An international specialist on Mozart, Eisen has lived and taught for many years in the UK, but maintains his Canadian citizenship.
Cliff Eisen
Musicologist Cliff Eisen (courtesy King's College, London)

Cliff Eisen

 Cliff Eisen. Musicologist, teacher, born Toronto 21 Jan 1952; BA (Toronto) 1974, MA (Toronto) 1978, PH D (Cornell, NY) 1986.

Background

An international specialist on Mozart, Eisen has lived and taught for many years in the UK, but maintains his Canadian citizenship. After completing an MA in music at the University of Toronto, he studied at Cornell (NY) where his professors included Neal Zaslaw and James Webster, and wrote his dissertation on "The Symphonies of Leopold Mozart." He attended Harvard on a student exchange scholar program (1983), and received fellowships from the Deutscher Akademischer Austausdienst Fellowship (German Academic Exchange Service, DAAD) (1984) and the Social Sciences and Humanities Research Council of Canada (SSHRC) (1986). He later served as musicological advisor to Robert Levin and Christopher Hogwood for their recordings of Mozart's piano concertos, which stimulated his interest in performance practice.

Academic Awards

Eisen has received many prestigious honours throughout his career. He received the Albert Einstein Award from the American Musicological Society (1992), a National Endowment for the Humanities Fellowship for University Teachers (1994), and research grants from King's College London (1998, 2003).

In 2005, he was elected to the Akademie für Mozartforschung, Salzburg and appointed director of the Centre for Eighteenth-Century Studies, Wellington, New Zealand; in 2008 he was guest lecturer at Musica Verano, in Oaxaca, Mexico and was appointed to the advisory board of the (EU sponsored) European Mozart Ways Committee.

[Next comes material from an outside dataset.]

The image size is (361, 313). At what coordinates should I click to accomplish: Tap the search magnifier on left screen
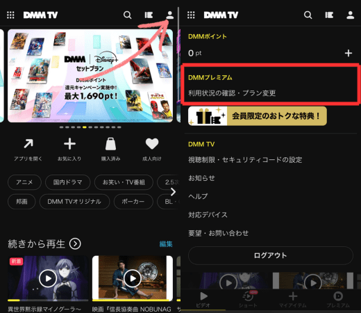[127, 15]
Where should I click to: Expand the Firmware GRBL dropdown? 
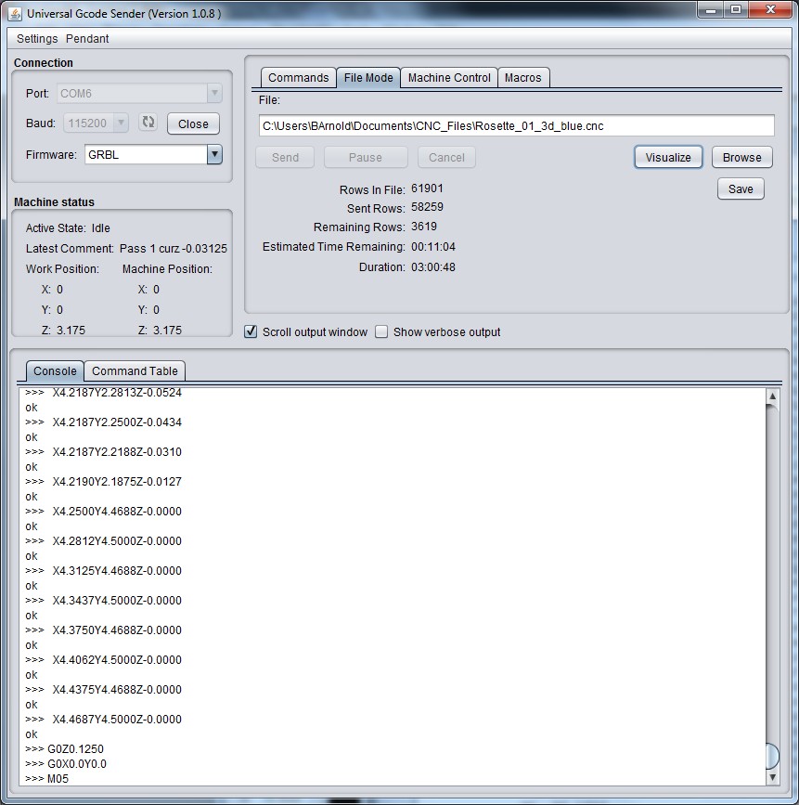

In 2009 he was awarded a grant from Culture 2007-13 (the EU's funding programme aimed at arts and culture) for "Mozart in Italy."

Teaching

He taught in Canada at the University of Western Ontario (1987-8), then in the USA at New York University (1989-96) in courses ranging from general surveys on the Renaissance through the Romantic periods; however, his principal focus was on Mozart. In 1997, he joined the staff at King's College London, UK, where in 2011, he continued to lecture on musicology and performance practice and pursue his major research interests in Mozart and eighteenth-century music. For a time he also taught at the London Royal Academy.

Writings

Eisen has published extensively on Mozart's life, music, and performance practice for piano as well as symphonic and chamber works. He has written for encyclopedias including the New Grove Mozart (2002), and The Cambridge Mozart Encyclopedia (2005). In 2007, Hermann Abert's W.A Mozart, which first appeared in 1919-21 and is considered the gold standard of Mozart biographies, was published for the first time in English (translated by Stewart Spencer), edited and annotated by Eisen - a project that took 12 years to complete.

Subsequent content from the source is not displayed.